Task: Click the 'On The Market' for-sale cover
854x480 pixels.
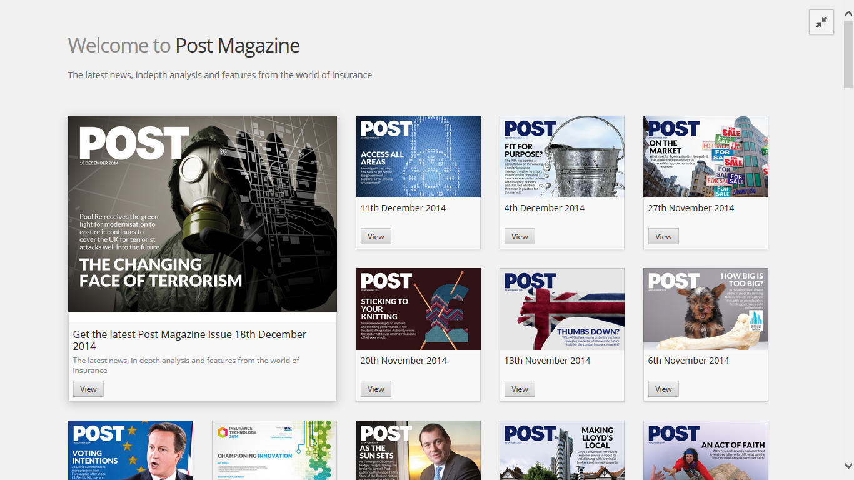Action: click(x=705, y=156)
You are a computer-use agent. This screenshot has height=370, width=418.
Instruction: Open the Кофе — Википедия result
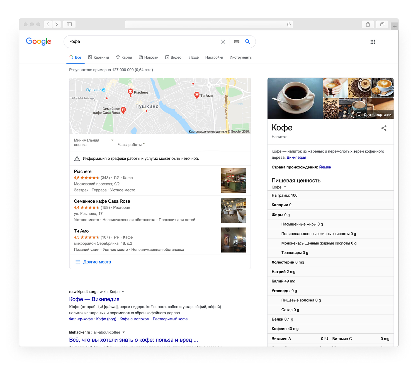94,299
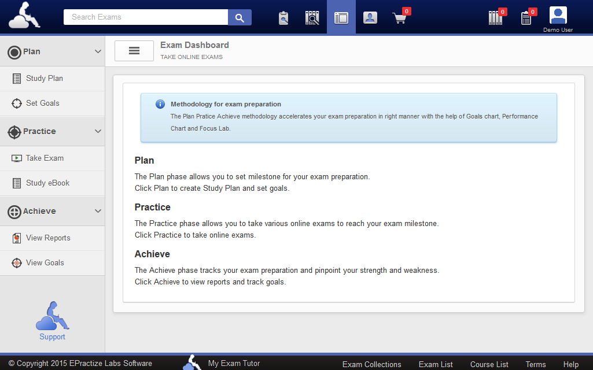Open the user profile card icon
Screen dimensions: 593x370
tap(370, 18)
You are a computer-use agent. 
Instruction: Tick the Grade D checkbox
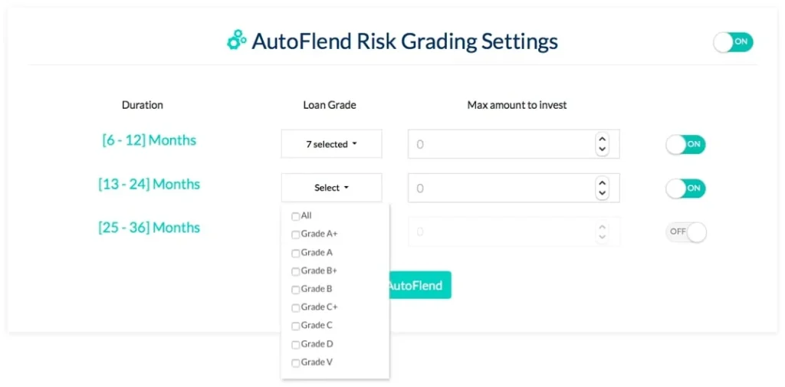click(x=295, y=344)
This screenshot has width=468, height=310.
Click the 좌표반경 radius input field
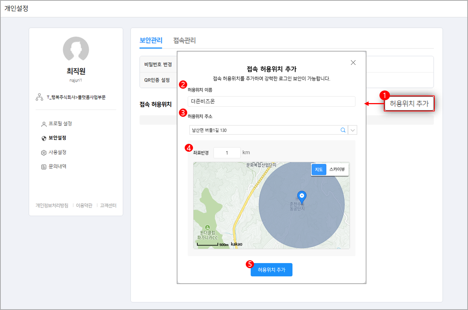[227, 152]
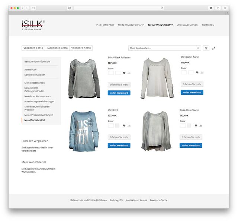238x221 pixels.
Task: Click Erfahren Sie mehr for Shirt-Galon Ärmel
Action: pos(192,84)
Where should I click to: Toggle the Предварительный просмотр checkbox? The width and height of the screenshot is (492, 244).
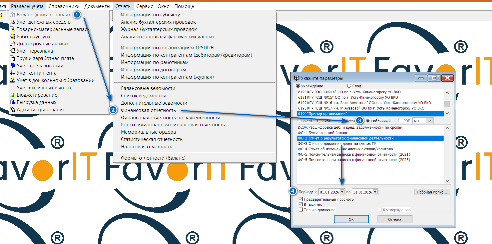coord(301,199)
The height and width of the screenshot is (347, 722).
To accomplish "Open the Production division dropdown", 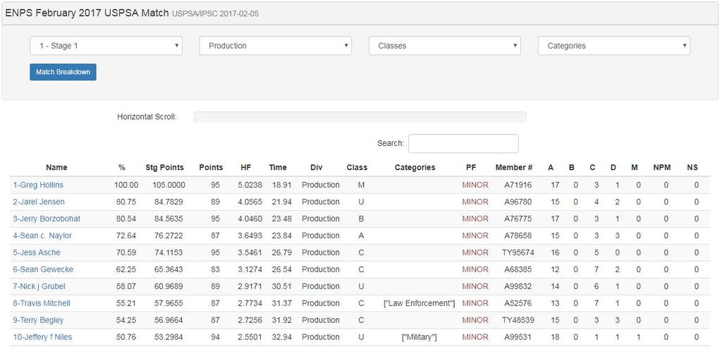I will click(x=276, y=46).
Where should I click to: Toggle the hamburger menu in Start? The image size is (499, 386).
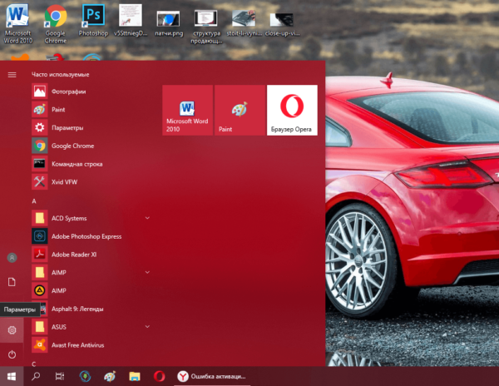(12, 75)
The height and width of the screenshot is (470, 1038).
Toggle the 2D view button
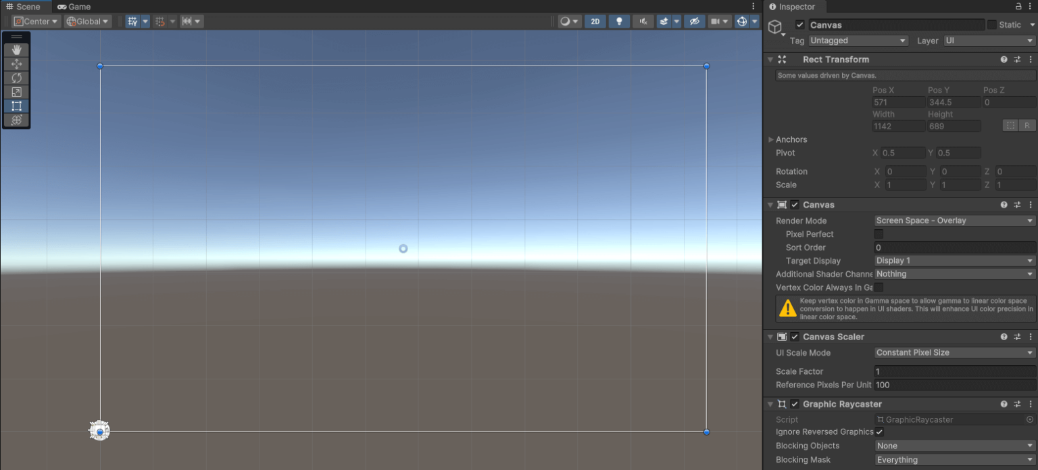595,22
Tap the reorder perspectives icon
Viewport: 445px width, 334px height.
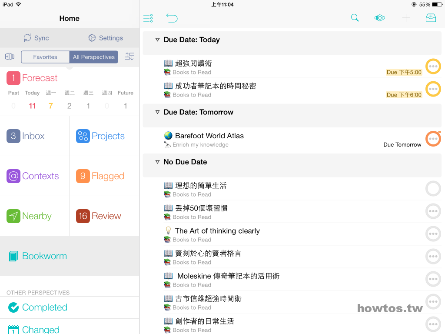129,57
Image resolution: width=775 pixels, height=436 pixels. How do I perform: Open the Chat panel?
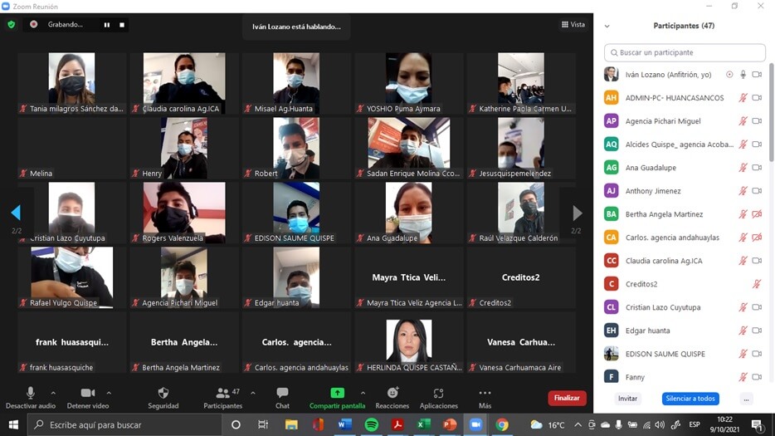point(282,393)

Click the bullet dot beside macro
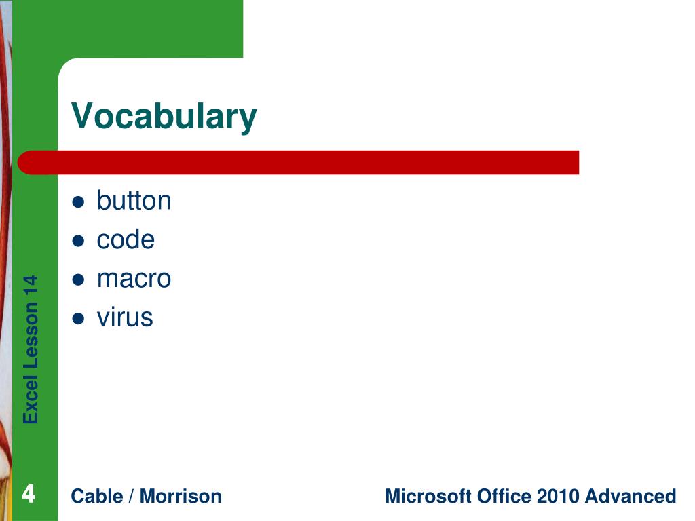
········
§ What the task asks: For the word "This", say how many lines of the listing contain it; give the number alone.

§ Finished exercise: 2